On ne doit pas penser que l'on peut manger du poisson sauvage à volonté.
Stéphane Décotterd, Chef de la Maison Décotterd et vice-délégué R&C Suisse

Dans ce même état d’esprit, il tenait à la présence de Guy Ravet, nouveau chef exécutif du Grand Hôtel du Lac, à Vevey, qui a présenté sa vision dorénavant centrée sur les poissons d’élevage en aquaculture locale. «Quand je travaillais encore avec mon papa Bernard à l’Ermitage, à Vufflens-le-Château, on se rendait compte qu’il devenait difficile d’obtenir régulièrement des poissons du lac comme de l’omble ou de la féra.» Guy Ravet découvre la pisciculture de l’Isle avec leurs truites, puis déguste l’omble de Bremgarten, en Argovie, et le sandre des Alpes, élevé en Valais. «Nous avons sourcé de nombreux éleveurs; avec eux, on obtient des produits très qualitatifs, locaux et qui font plus de sens que du poisson sauvage lointain, on peut ainsi plus facilement suivre la demande de la clientèle.» Il travaille désormais exclusivement avec des élevages et quelques perches du lac. L’ONG Ethic Ocean salue cette démarche assez unique et cohérente de travailler avec des élevages locaux.

Des bourgeons de sapin d'ici, une guédille de là-bas
Pour ce repas à six mains, Stéphane Décotterd a laissé ses collègues choisir les poissons qu’ils cuisinaient avant d’opter pour un plat d’écrevisse qui raconte une histoire. Celle des forêts de sapins de la Vallée de Joux, à travers les bourgeons de sapin, accompagnés des premiers petits pois de l’année. Il ajoute une guédille, la version québécoise du lobster roll, cela raconte ses trois ans passés au Canada. Des écrevisses bien croquantes présentées comme un kaléidoscope avec cette petite bouchée plus régressive et fantaisiste de guédille, le tout surplombé d’herbes sauvages. Autant de bouchées de forêt lacustre.


Les invités

Vevey et Annecy, cuisines du lac

Guy Ravet a proposé, lors du repas sur le thème des poissons de nos lacs, de fines tranches d’omble de fontaine de Bremgarten marinées aux zestes de combawa, qu’il dresse en un joli cercle coloré, avec du quinoa entre les couches de poisson, puis du concombre et du gingembre vivifiant. Ce poisson au goût subtil s’adapte très bien à la dimension exotique qui l’accompagne.

Pour Guy Ravet, rejoindre le Grand Hôtel du Lac en début de cette année lui permet d’apprécier la complexité des opérations d’un cinq étoiles. Le président des Grandes Tables de Suisse s’occupe de la bonne marche de trois restaurants: Emotions, l’espace gastronomique de 20 couverts, Esprit, une brasserie de 25 couverts, ainsi que le Buddha-Bar Beach, avec 60 places assises et 30 places lounge.

▶ EXTRAITS DE DONNÉES:
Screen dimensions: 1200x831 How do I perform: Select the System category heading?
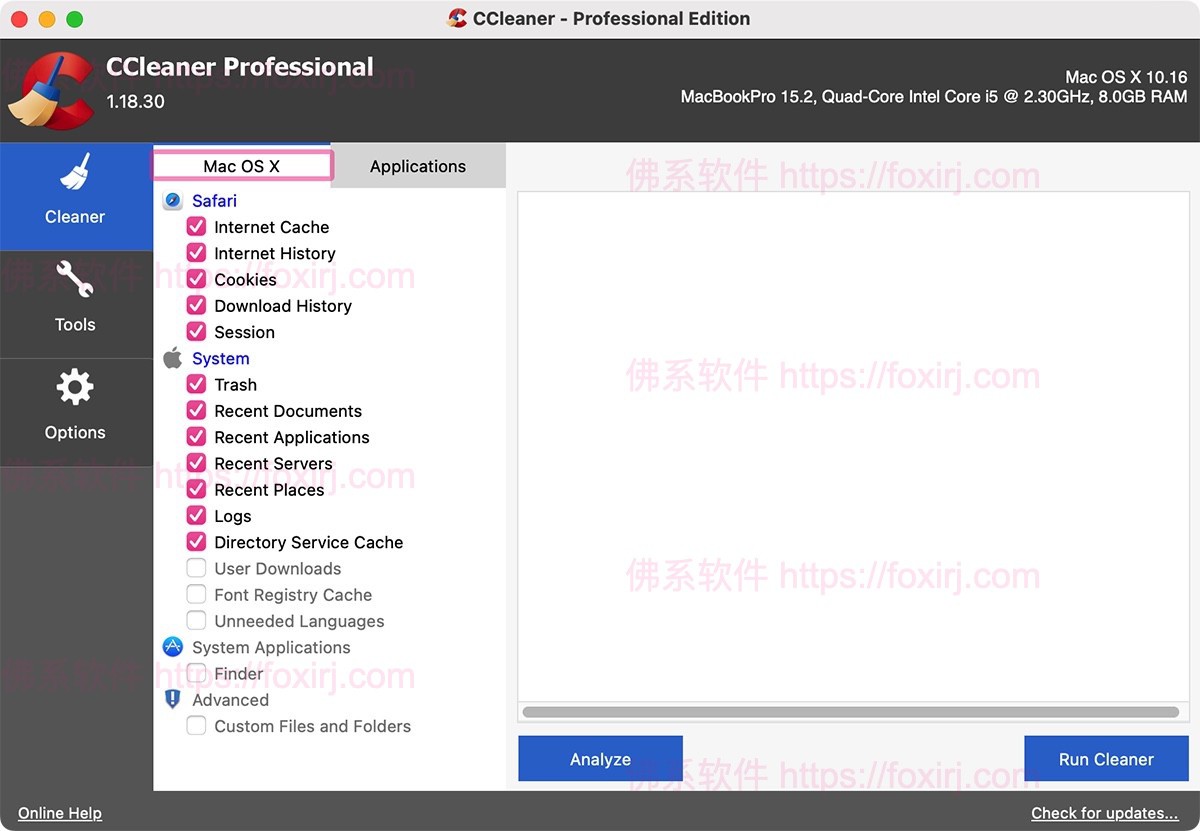[x=220, y=359]
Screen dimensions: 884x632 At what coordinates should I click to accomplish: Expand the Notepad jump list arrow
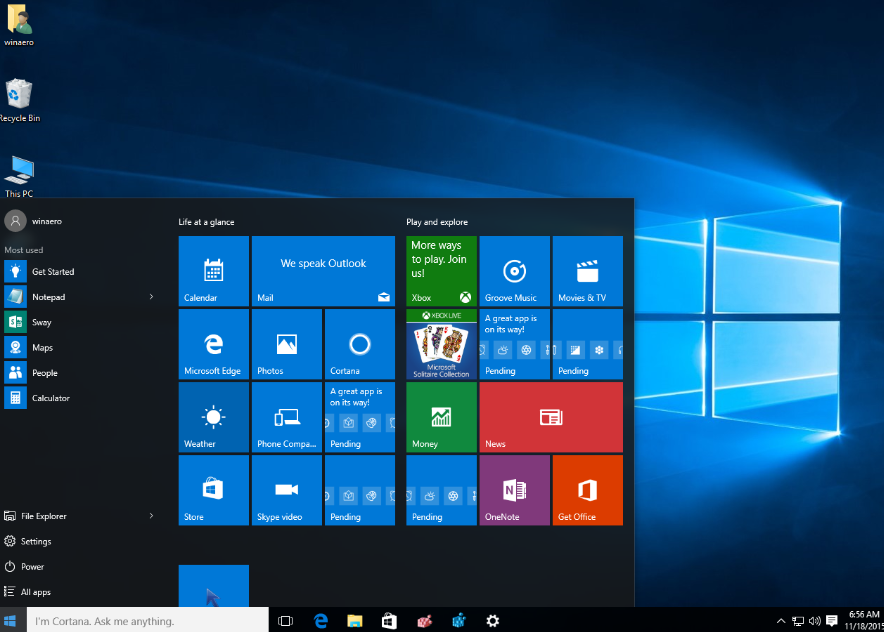(x=152, y=297)
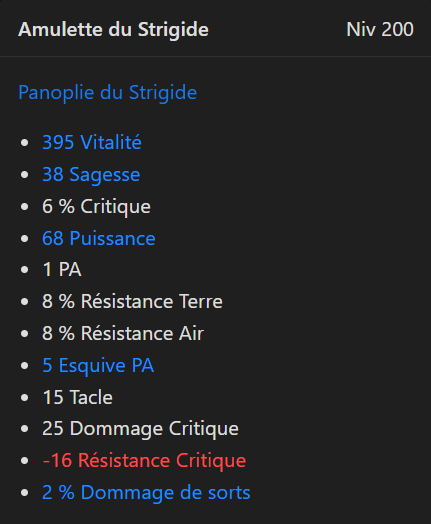Select the 395 Vitalité stat
The image size is (431, 524).
point(92,142)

▶ EXERCICES:
a – Traduisez en anglais cette phrase du texte à lire : « Il travaille désormais exclusivement avec des élevages et quelques perches du lac. »
b – Recopiez à l'identique l'ensemble des entrées figurant dans les extraits de données, en omettant les images.

▶ CORRIGÉ PAR EXERCICE:
a – He now works exclusively with fish farms and a few perch from the lake.

b –
Screen dimensions: 1200x831 How do I perform: Select the System category heading?
[x=220, y=359]
Screen dimensions: 884x632 At what coordinates should I click to accomplish: Expand the Notepad jump list arrow
(x=152, y=297)
Select the 395 Vitalité stat
The image size is (431, 524).
point(92,142)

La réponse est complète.